"Not in those exact words. But she is… impressed." She gestured at the divan opposite her, and sat down. "I am Janna, High Priestess of Struth. I bid you welcome in the name of the goddess."
"It was an invitation I couldn't refuse," Toren said sarcastically.
"Indeed," she said kindly. "Geim and Deena inform me that you understand why we had to abduct you."
"They've told me about the Dragon. I believe them when they say he is a threat-perhaps even to my people. But I have yet to be told precisely why I have the means to help you."
"Really?" she asked. "You haven't discovered new things about yourself in the past weeks?"
"Well, yes," he admitted. "But nothing that would allow me to kill a dragon."
"What you can do with training may surprise you." She held out her palms. "Give me your hands."
After some hesitation he did as she asked. Her eyes bore into him. He felt her presence come… closer. "Be at peace," she said, and he relaxed. Soon she disengaged.
"Struth was right. You are an astounding candidate."
"I haven't agreed to help you," Toren reminded her.
"Yes. That is the question. But it needn't be answered now. It is your turn to make requests."
Instantly Toren held up his bracelet. "I want my totem back."
"Of course. For that, we must see Struth."

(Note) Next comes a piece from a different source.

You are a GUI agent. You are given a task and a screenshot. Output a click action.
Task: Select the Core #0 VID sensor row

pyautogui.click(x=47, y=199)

She stood and walked to the center of the chamber. She held her hand out over the floor, and uttered a single word. With his recently developed senses, he saw a glow of power extend from her palm into the marble.
A square hole opened in the floor, revealing a set of stairs. "Follow me," she said.
They descended a straight flight of over one hundred steps, guided by an eerie cerulean werelight of no apparent source. At the bottom they emerged into a chamber so large that the glow from the tunnel would not reach the far corners of the room. The blackness also hid the ceiling. Toren smelled an essence that he identified as frog. Water dripped loudly; the drops echoed, as if across a vast empty space.
"Mistress, we have come," Janna called.
"Welcome." The word reverberated in Toren's mind. Out of the dim recesses of the cavern there took shape an enormous amphibian. Shortly thereafter the werelight spread outward from the tunnel entrance, and he realized that the statue of the frog in the amphitheater was not, after all, larger than life. Here was its model.
"I am Struth."
Each of her bulging eyes was as wide as Toren was tall. She could have gobbled him up like an insect. She towered above him, awesome and intimidating, her smooth green skin rendered grayish and shadowy by the werelight. Toren found it hard to respond to a being whose very eyeblinks frightened him, but he kept the tremor out of his voice. At last he had before him the proper target of his anger. "I am here to collect something that is owed to me," he said.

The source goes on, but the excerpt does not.